The power in thinking about hard problems.
I am an engineer by trade, not a scientist, because I have a certain amount of impatience with thinking for thinking's sake. But as I have spent great amounts of time solving simple problems, I have more and more appreciation for big thinking. It can be a great place to go steal ideas to use tomorrow.
One big thinker was Feynman. He made many contributions to Physics, finding ways to solve problems that were intractable with traditional tools, but he was also curious about a great many things and was able to predict the future just by wondering about what would happen if you took things to their extremes. He had predicted molecular machines (or MEMS) by just thinking about a serious of 10:1 reduction levers that just kept getting smaller and smaller. But it turned out he also had been pondering the future of computing and its intersection with physics way back when.
The thread for this started from watching the quantum computing talk (LIQUi) from LangNext 2014:
(channel9)
There was a reference to a list of publications at the end of the talk with a link:
arXiv.org Search Results for Dave Wecker, and skimming through the paper 'Improving Quantum Algorithms for Quantum Chemistry', I noticed that the first paper was by Feynman: "Simulating physics with computers". This actually was a keynote talk at a conference in 1981, but back not everything got recorded for uploading to youtube, so you'll have to be satisfied with a
scan of the original paper (or you can pay $40 to Springer Publishing to get a copy of the transcript for which they paid nothing.)

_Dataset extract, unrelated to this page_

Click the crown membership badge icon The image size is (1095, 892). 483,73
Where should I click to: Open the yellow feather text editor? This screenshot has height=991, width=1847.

Basically, almost 40 years ago, Feynman did the thought experiment about whether you could simulate quantum physics--and to be complete he considered both classical discrete computers as well as then non-existent quantum computers. Short answer? Classical computers would never be able to tackle big enough problems in a scalable way, but if engineers ever figured out how to build usable quantum computers for the physicists to use... well, we might just be in for more interesting times.